### What is required
Turn every line of the entries below into a Markdown table with the columns "Number" and "Text," giving each line a row number. Skip blank lines and leave the pictures out.

----------------

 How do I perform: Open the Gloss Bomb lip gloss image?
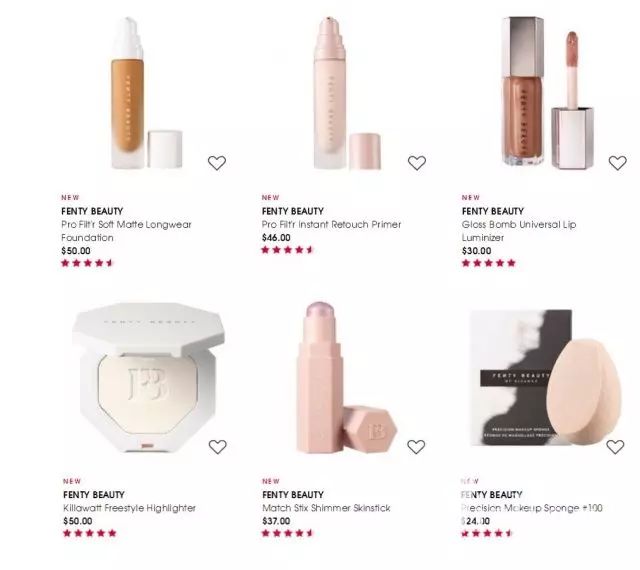547,92
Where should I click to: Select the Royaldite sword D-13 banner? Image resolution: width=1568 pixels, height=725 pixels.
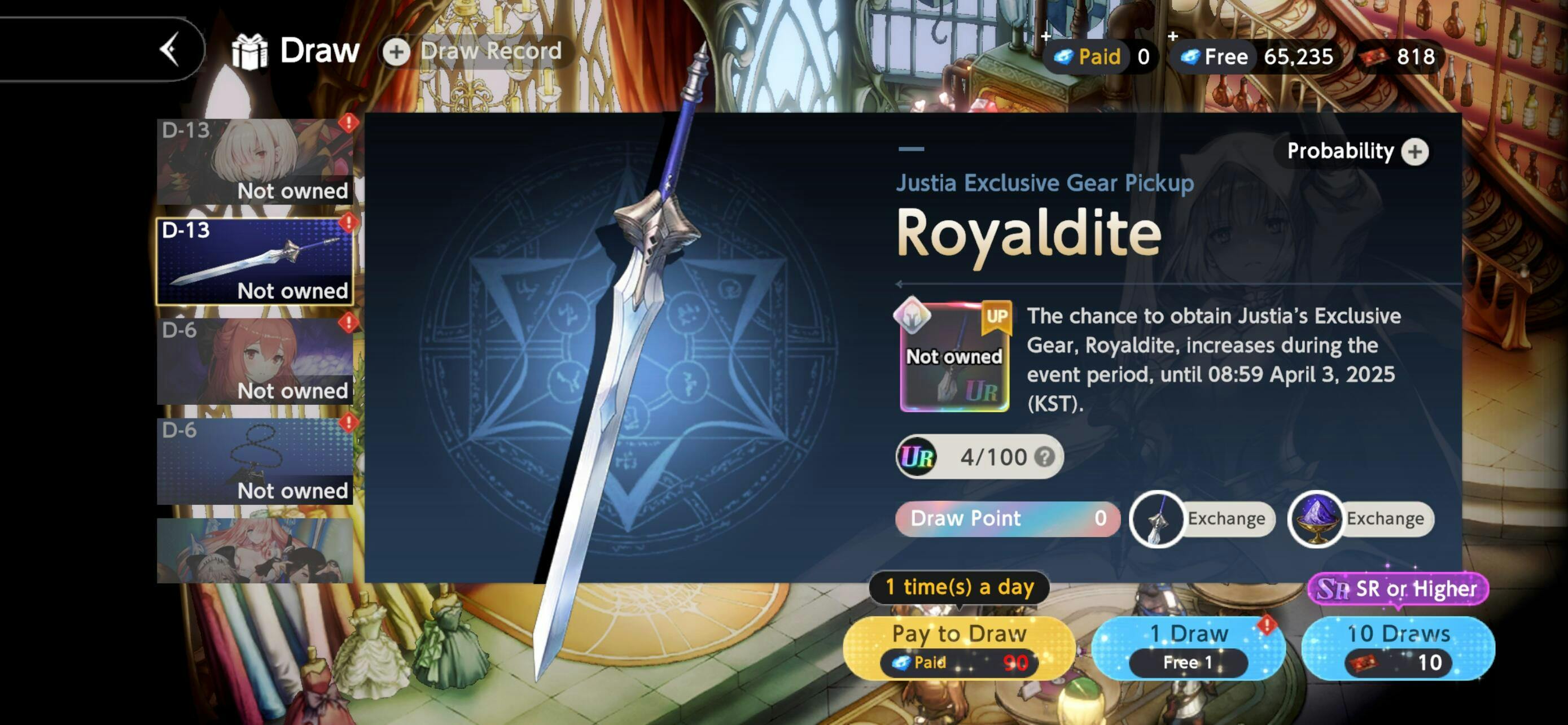point(255,261)
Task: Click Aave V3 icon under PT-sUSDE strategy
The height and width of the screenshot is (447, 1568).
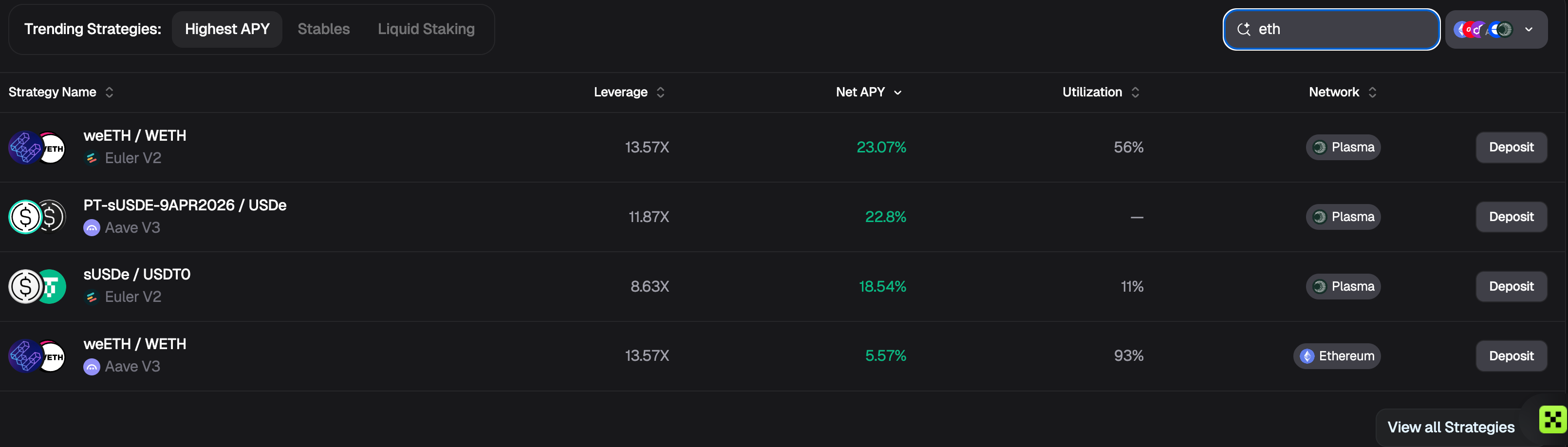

----------------

### Solution
| Number | Text |
|---|---|
| 1 |  How do I perform: Open the Gloss Bomb lip gloss image? |
| 2 | 547,92 |
| 3 | Where should I click to: Select the Royaldite sword D-13 banner? Image resolution: width=1568 pixels, height=725 pixels. |
| 4 | point(255,261) |
| 5 | Task: Click Aave V3 icon under PT-sUSDE strategy |
| 6 | The height and width of the screenshot is (447, 1568). |